=== Records for the exercise ===

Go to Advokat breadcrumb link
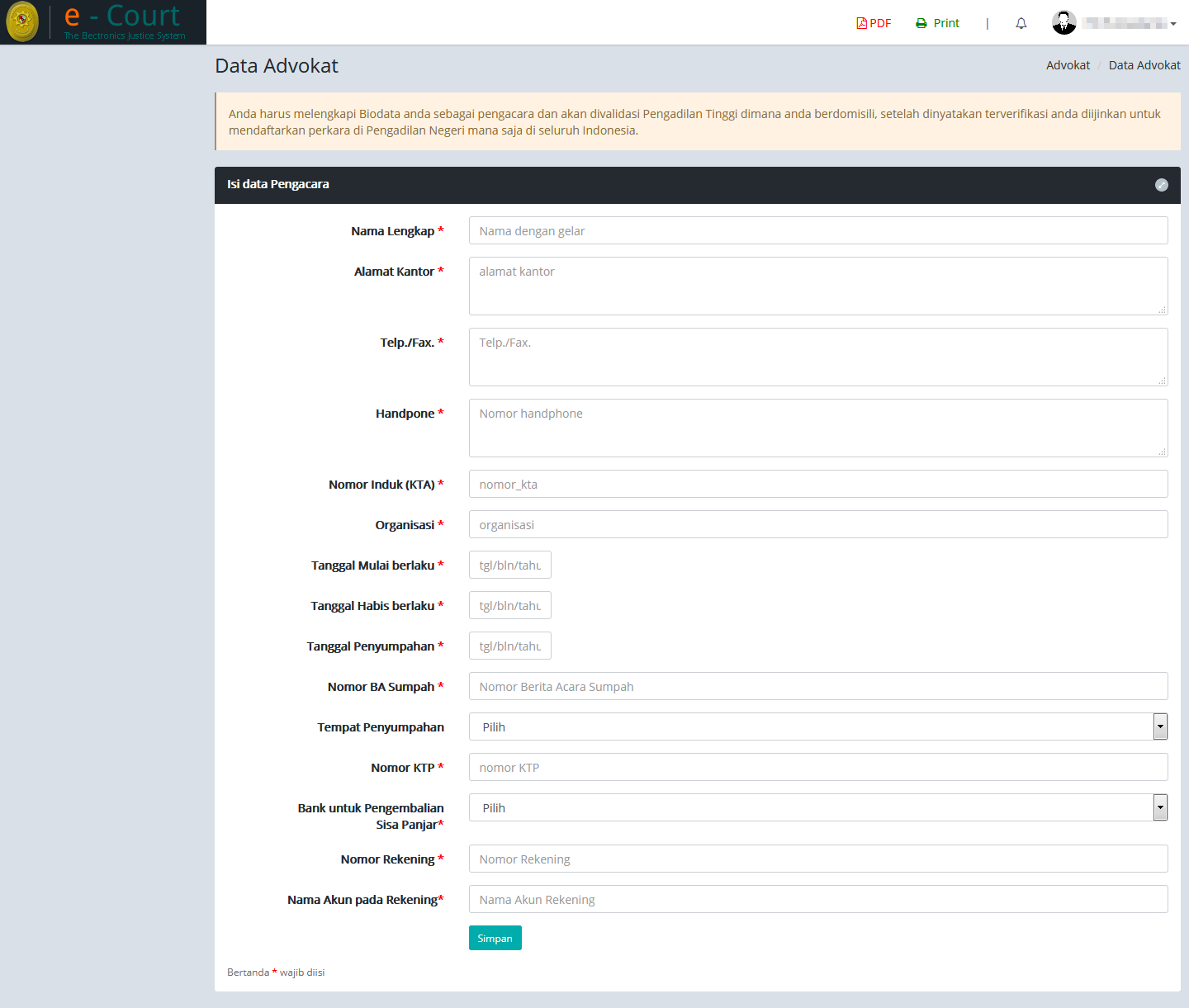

===
=== Records for the exercise ===

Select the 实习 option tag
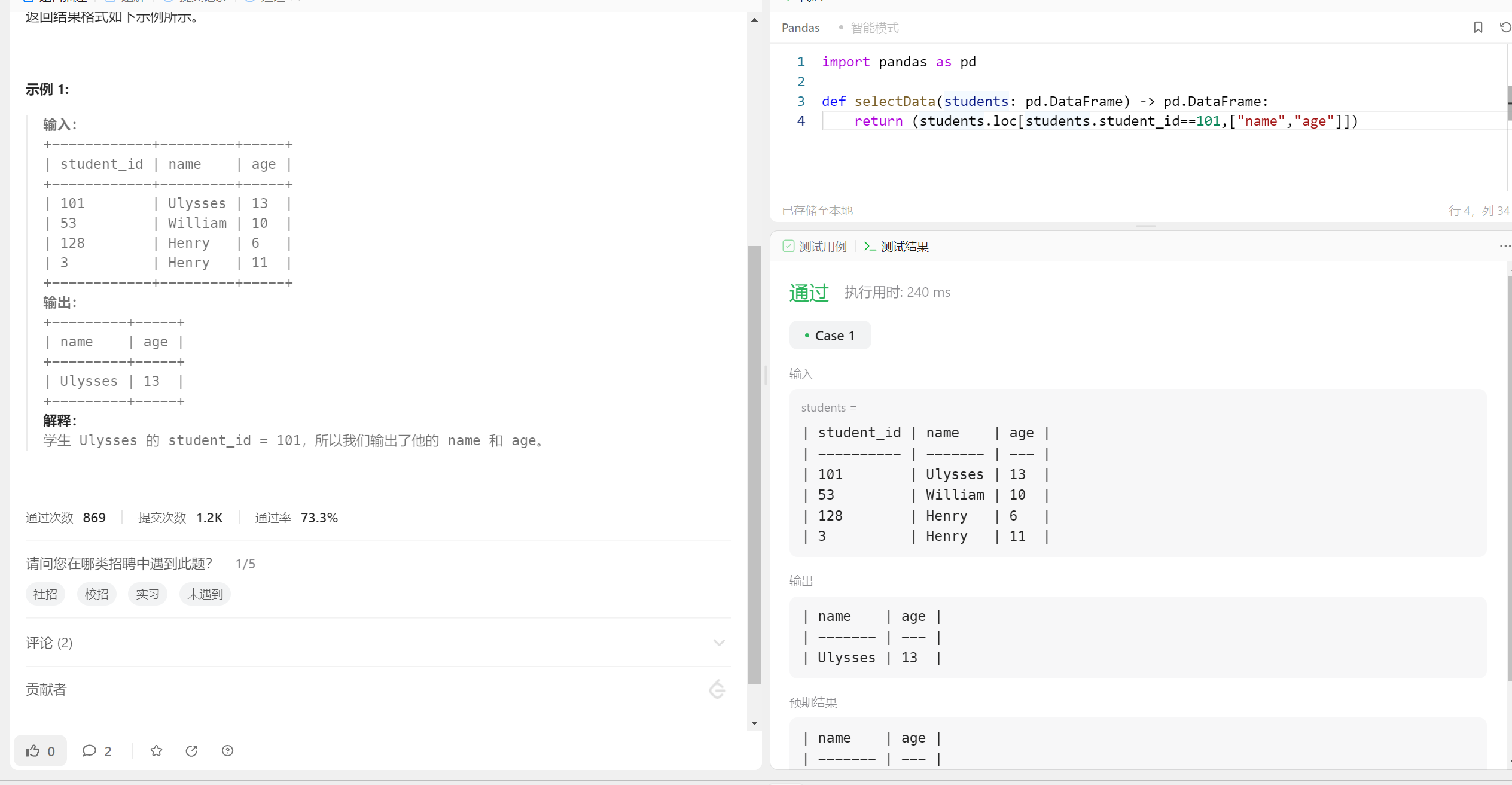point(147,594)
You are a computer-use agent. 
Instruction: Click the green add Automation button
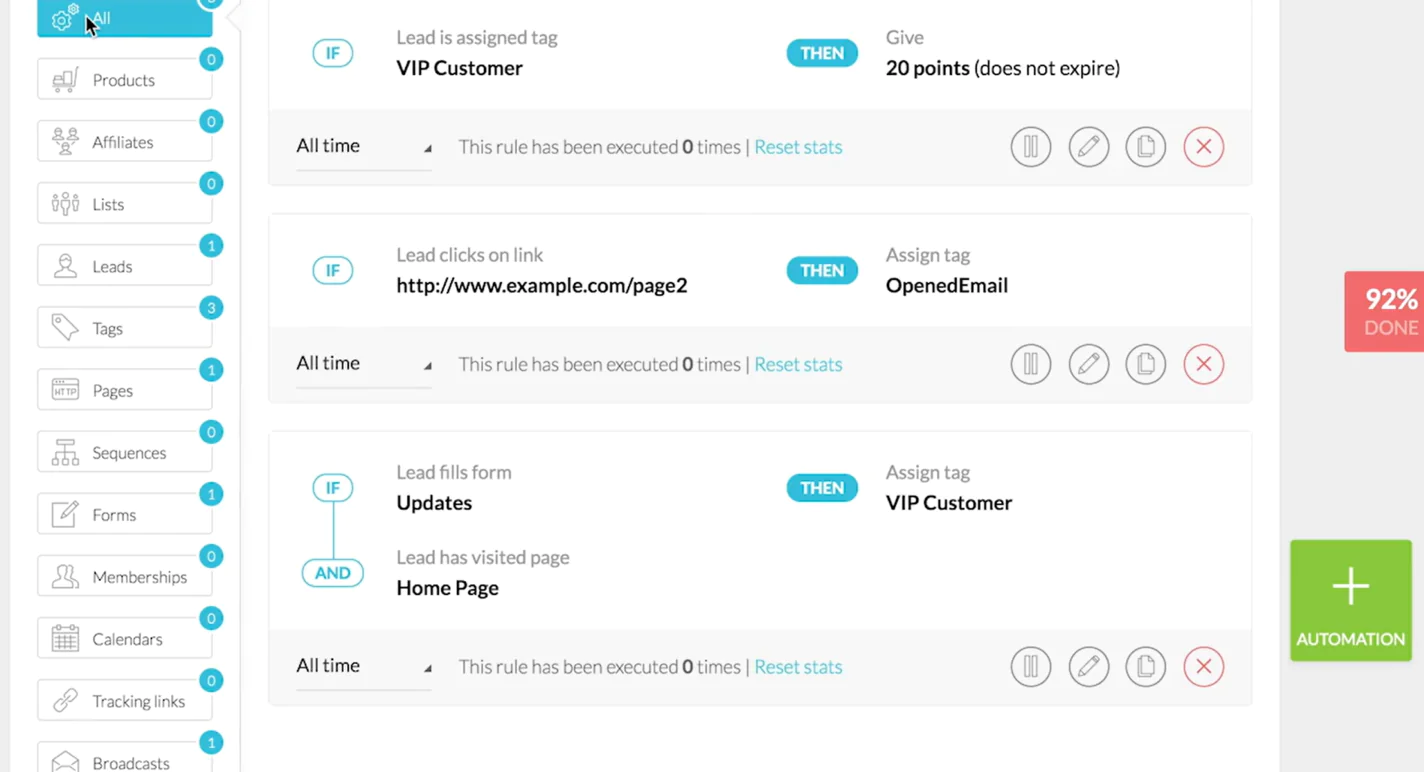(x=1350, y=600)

===

What the task asks:
Extract the items from the line with "Select the 实习 option tag" up to and including the line with "(x=1350, y=600)", and reproduce them without changes, leaving out the pictures.

Finished exercise:
Select the 实习 option tag
point(147,594)
You are a computer-use agent. 
Instruction: Click the green add Automation button
(x=1350, y=600)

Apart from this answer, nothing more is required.